[CK_BUILDER] Add GPU Reference Algorithm to CK Builder (#3381)

* [CK_BUILDER] Integrate GPU reference as ConvAlgorithm

Add GPU reference as a ConvAlgorithm specialization, enabling:
- Unified Builder API for reference and optimized kernels
- Future ckProfiler integration for validation
- First step toward numerical validation in Builder tests

Changes:
- Add ConvAlgorithmSpecialization::REFERENCE enum
- Add ConvAlgorithm_Reference struct
- Add IsReferenceAlgorithm concept
- Create 3 reference factories (Forward, BwdData, BwdWeight)
- Wire into conv_dispatcher
- Add proof-of-concept test (passing)

Test result: Can instantiate reference through Builder API

* Add GPU reference execution tests

- Reference kernel executes through Builder (459ms)
- Both reference and optimized can instantiate
- Tests passing

Next: Implement utilities for comparison

* Optimized Builder kernel execution works

- MakeArgument pattern implemented
- Builder-generated kernel executes successfully
- Tests passing (451ms execution)

Next: Add comparison

* VALIDATION COMPLETE: Builder == Reference

Builder-generated kernel output matches GPU reference!

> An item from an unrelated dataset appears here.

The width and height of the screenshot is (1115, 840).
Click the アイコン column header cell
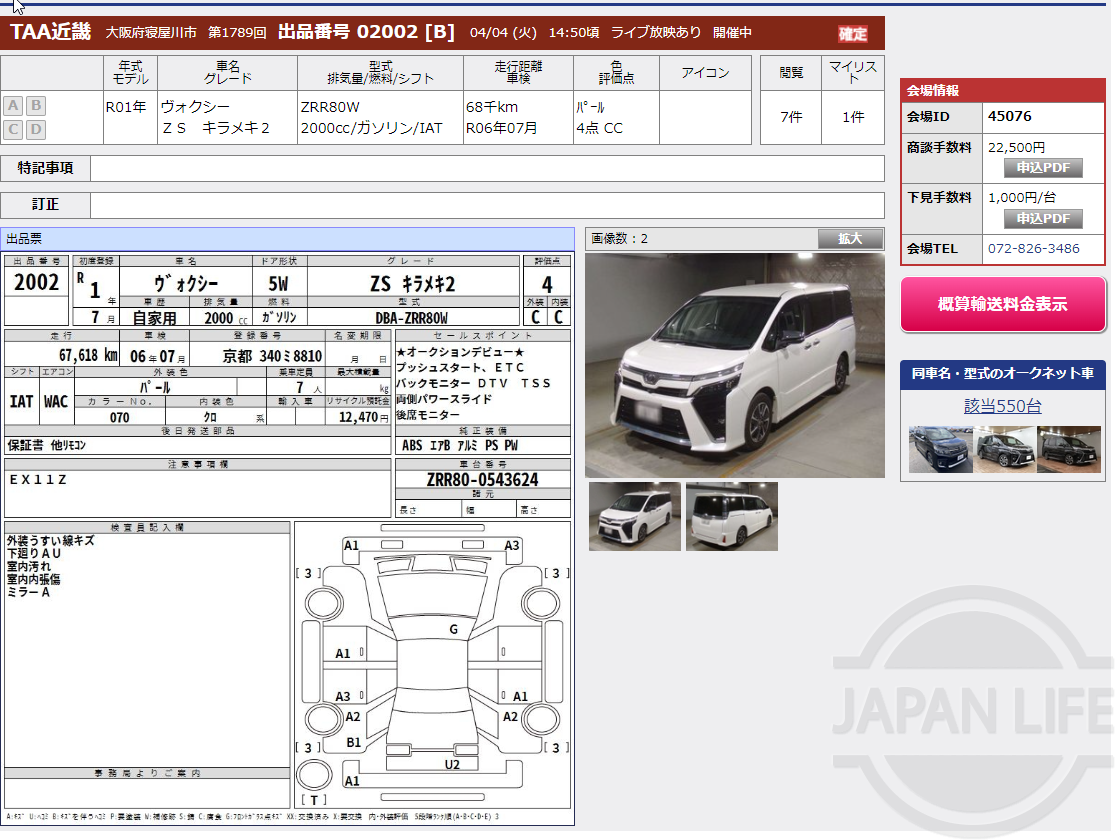coord(706,72)
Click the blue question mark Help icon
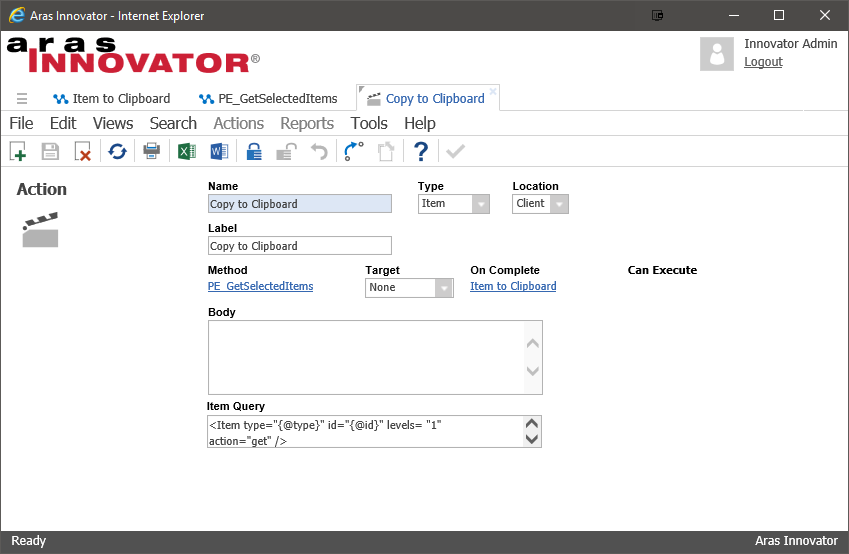849x554 pixels. pyautogui.click(x=421, y=152)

Test: Validate_Optimized_vs_Reference_Forward_2D_FP16
Result: PASS ✓

This proves CK Builder generates correct code!

* Update to new Builder API

All tests passing

* Rename test file for clarity

test_builder_kernel_execution -> test_builder_kernel_validation

* Add all 3 directions support

- Forward, Backward Data, Backward Weight
- All reference factories working
- Dispatcher wired for all directions
- 9 tests passing

Tests:
- test_reference_execution: 3 tests (all directions)
- test_optimized_execution: 3 tests (all directions)
- test_builder_kernel_validation: 3 tests (fwd validated, bwd placeholders)

* Add backward direction support

- Backward data and weight dispatcher wiring
- Fix factories for new API
- All 3 directions tested
- 9 tests passing

* Refactor: Change IsReferenceAlgorithm from concept to consteval function

Address review feedback: Use consteval function in dispatcher instead of
concept, matching the pattern for other algorithms (Tile, XDL, WMMA, DL).

- Remove IsReferenceAlgorithm concept from conv_algorithm_concepts.hpp
- Add IsReferenceAlgorithm() consteval function to conv_dispatcher.hpp
- Update dispatcher to use function call: IsReferenceAlgorithm<T>()
- Remove redundant algorithm checks from reference factory requires clauses

All tests passing (9/9).

* Move Tile algorithm check outside direction block to support all directions

* Implement MakeInvokerPointer interface and add random input validation

- Implement full Argument/Invoker structs for old CK interface (not just nullptr)
- Refactor with reference_common.hpp to reduce code duplication
- Add random input validation tests: Builder vs direct GPU reference (all directions)
- Fix layout: GNHWC -> NHWGC to match reference kernel expectations
- All 12 tests pass with IDENTICAL results on random input

* Move ConvAlgorithm_Reference to test/impl/conv_algorithm_types.hpp

Keep types.hpp for data types only (enums), move algorithm descriptors
to conv_algorithm_types.hpp as suggested by review.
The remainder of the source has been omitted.